__Your task__
Every entry below is to be copied exactly, with nothing omitted.

[Start of section]

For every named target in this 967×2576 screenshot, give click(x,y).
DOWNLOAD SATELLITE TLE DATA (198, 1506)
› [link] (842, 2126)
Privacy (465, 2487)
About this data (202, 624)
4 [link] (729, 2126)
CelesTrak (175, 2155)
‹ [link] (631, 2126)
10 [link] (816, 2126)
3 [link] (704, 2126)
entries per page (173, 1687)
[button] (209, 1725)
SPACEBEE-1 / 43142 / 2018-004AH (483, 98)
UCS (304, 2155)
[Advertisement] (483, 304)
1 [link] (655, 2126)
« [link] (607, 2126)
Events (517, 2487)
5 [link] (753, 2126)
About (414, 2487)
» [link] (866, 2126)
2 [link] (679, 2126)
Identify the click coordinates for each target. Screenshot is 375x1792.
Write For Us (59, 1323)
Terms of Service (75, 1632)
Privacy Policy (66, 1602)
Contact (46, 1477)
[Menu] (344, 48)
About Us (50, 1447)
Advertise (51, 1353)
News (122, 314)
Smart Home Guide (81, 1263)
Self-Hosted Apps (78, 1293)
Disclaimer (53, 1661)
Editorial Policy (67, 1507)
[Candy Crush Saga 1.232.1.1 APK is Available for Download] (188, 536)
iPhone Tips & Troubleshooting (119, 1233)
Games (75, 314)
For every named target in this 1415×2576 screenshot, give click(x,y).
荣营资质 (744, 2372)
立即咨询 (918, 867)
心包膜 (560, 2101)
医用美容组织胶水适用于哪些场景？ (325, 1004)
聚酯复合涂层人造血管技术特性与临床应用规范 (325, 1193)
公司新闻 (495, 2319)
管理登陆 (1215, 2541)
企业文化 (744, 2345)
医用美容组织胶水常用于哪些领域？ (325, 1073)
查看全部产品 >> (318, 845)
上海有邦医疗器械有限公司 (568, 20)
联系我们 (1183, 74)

[End of section]

__Expected answer__
For every named target in this 967×2576 screenshot, give click(x,y).
DOWNLOAD SATELLITE TLE DATA (198, 1506)
› [link] (842, 2126)
Privacy (465, 2487)
About this data (202, 624)
4 [link] (729, 2126)
CelesTrak (175, 2155)
‹ [link] (631, 2126)
10 [link] (816, 2126)
3 [link] (704, 2126)
entries per page (173, 1687)
[button] (209, 1725)
SPACEBEE-1 / 43142 / 2018-004AH (483, 98)
UCS (304, 2155)
[Advertisement] (483, 304)
1 [link] (655, 2126)
« [link] (607, 2126)
Events (517, 2487)
5 [link] (753, 2126)
About (414, 2487)
» [link] (866, 2126)
2 [link] (679, 2126)
Identify the click coordinates for each target. Screenshot is 375x1792.
Write For Us (59, 1323)
Terms of Service (75, 1632)
Privacy Policy (66, 1602)
Contact (46, 1477)
[Menu] (344, 48)
About Us (50, 1447)
Advertise (51, 1353)
News (122, 314)
Smart Home Guide (81, 1263)
Self-Hosted Apps (78, 1293)
Disclaimer (53, 1661)
Editorial Policy (67, 1507)
[Candy Crush Saga 1.232.1.1 APK is Available for Download] (188, 536)
iPhone Tips & Troubleshooting (119, 1233)
Games (75, 314)
For every named target in this 1415×2576 screenshot, give click(x,y).
荣营资质 (744, 2372)
立即咨询 (918, 867)
心包膜 (560, 2101)
医用美容组织胶水适用于哪些场景？ (325, 1004)
聚酯复合涂层人造血管技术特性与临床应用规范 (325, 1193)
公司新闻 (495, 2319)
管理登陆 (1215, 2541)
企业文化 (744, 2345)
医用美容组织胶水常用于哪些领域？ (325, 1073)
查看全部产品 >> (318, 845)
上海有邦医疗器械有限公司 (568, 20)
联系我们 (1183, 74)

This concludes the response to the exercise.